-- Opening Marker --
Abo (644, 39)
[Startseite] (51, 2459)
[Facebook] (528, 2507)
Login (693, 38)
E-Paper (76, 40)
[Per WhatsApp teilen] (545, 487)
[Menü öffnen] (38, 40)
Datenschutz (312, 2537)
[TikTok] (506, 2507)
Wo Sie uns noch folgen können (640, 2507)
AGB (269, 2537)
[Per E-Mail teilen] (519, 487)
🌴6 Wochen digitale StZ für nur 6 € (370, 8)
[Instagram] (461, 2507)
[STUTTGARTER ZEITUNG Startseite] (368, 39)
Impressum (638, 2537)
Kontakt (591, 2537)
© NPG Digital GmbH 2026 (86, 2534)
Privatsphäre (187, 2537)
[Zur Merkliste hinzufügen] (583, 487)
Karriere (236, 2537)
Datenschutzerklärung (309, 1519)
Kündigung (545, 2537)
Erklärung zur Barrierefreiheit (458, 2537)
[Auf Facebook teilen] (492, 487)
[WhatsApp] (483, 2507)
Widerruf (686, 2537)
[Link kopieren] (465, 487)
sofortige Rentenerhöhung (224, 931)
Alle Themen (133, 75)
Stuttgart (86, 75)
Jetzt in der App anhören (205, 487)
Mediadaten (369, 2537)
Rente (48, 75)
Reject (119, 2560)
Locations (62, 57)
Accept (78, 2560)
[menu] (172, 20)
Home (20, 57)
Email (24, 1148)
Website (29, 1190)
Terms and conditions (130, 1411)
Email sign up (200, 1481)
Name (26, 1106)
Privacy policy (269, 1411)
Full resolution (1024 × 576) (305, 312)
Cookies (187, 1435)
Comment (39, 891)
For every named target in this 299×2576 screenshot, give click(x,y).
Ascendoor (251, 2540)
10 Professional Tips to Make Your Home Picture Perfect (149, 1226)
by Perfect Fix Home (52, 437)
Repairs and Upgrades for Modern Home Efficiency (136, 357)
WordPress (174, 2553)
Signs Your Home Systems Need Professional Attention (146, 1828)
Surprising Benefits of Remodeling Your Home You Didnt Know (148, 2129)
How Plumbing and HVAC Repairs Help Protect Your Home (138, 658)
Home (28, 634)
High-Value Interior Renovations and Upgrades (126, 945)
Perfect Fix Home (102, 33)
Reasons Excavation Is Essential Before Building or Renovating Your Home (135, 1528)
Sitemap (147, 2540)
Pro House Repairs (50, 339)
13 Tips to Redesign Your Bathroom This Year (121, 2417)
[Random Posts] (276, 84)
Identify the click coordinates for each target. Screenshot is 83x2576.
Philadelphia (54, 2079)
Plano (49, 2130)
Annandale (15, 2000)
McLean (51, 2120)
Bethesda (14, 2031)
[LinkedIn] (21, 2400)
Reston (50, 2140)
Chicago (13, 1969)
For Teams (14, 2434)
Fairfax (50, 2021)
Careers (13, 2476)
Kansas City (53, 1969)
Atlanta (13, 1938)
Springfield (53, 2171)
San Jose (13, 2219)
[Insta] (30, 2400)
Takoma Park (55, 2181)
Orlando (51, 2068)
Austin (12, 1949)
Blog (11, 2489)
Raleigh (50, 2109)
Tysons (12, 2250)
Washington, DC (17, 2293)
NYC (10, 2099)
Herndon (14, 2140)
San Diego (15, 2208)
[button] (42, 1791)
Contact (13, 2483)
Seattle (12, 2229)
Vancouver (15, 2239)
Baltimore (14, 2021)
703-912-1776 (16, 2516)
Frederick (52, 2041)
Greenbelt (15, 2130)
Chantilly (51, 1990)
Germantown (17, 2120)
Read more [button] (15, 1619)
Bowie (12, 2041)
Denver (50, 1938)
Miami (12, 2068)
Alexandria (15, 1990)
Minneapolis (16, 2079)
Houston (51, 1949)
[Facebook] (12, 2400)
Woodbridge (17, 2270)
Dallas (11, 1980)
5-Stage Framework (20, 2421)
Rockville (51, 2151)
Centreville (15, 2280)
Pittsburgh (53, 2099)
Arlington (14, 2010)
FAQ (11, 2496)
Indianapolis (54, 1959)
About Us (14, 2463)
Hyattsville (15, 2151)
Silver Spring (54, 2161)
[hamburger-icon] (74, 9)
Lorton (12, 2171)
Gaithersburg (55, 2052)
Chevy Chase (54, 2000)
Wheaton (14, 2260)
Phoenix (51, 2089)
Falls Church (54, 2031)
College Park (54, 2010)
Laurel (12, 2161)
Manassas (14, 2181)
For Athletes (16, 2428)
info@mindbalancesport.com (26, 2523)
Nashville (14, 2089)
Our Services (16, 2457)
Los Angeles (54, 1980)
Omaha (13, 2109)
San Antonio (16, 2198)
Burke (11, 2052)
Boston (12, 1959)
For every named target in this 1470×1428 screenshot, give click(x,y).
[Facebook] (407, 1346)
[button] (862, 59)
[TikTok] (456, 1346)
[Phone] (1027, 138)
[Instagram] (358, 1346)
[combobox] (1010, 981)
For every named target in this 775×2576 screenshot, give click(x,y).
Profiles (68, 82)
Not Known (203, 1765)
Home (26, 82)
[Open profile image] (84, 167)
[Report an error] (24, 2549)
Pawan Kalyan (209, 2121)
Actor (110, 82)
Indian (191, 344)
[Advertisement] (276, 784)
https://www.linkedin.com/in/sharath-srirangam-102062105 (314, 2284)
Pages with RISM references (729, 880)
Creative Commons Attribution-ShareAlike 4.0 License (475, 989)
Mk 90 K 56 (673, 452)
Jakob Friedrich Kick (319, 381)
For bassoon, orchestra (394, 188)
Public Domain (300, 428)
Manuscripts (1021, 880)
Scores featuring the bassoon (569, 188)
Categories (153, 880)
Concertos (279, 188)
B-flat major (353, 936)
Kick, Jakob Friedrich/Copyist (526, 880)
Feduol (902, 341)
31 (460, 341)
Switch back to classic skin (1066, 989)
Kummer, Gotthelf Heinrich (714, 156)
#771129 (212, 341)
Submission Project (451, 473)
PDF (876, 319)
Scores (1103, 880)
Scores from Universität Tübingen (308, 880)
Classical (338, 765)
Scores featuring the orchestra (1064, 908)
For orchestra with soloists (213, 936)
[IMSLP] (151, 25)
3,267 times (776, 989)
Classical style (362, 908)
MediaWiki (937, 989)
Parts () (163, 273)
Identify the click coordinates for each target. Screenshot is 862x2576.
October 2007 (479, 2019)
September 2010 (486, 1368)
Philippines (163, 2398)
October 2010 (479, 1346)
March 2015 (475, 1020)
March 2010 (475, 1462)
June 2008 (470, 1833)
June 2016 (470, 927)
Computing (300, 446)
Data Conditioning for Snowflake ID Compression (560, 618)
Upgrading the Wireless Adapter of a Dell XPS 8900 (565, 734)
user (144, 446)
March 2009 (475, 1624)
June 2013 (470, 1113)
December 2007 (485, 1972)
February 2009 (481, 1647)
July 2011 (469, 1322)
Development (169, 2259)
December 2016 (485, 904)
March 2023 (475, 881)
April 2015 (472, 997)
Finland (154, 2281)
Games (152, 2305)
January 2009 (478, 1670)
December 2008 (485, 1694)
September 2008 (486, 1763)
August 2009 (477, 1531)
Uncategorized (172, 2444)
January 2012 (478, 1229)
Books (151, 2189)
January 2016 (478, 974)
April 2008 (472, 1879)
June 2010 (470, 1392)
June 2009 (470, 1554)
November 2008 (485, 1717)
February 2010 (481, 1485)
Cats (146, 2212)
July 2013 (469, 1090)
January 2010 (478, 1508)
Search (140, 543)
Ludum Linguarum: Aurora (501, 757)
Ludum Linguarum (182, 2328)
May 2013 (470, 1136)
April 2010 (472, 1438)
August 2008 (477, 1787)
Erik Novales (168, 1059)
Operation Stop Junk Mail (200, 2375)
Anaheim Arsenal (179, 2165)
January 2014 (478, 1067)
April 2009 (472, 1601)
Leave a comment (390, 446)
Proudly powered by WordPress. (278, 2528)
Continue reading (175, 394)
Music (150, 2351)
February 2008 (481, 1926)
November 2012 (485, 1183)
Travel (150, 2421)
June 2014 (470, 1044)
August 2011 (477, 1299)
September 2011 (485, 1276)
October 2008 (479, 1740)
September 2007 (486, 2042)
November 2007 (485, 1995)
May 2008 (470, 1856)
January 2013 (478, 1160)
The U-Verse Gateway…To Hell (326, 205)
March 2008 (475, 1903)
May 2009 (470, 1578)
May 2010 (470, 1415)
-- Closing Marker --
- Problem requirements: Return exactly the lines from the one containing "Leave a comment (390, 446)" to the last line of the data, and nothing more.

- Solution to this task:
Leave a comment (390, 446)
Proudly powered by WordPress. (278, 2528)
Continue reading (175, 394)
Music (150, 2351)
February 2008 (481, 1926)
November 2012 (485, 1183)
Travel (150, 2421)
June 2014 (470, 1044)
August 2011 (477, 1299)
September 2011 (485, 1276)
October 2008 (479, 1740)
September 2007 (486, 2042)
November 2007 (485, 1995)
May 2008 (470, 1856)
January 2013 (478, 1160)
The U-Verse Gateway…To Hell (326, 205)
March 2008 (475, 1903)
May 2009 (470, 1578)
May 2010 (470, 1415)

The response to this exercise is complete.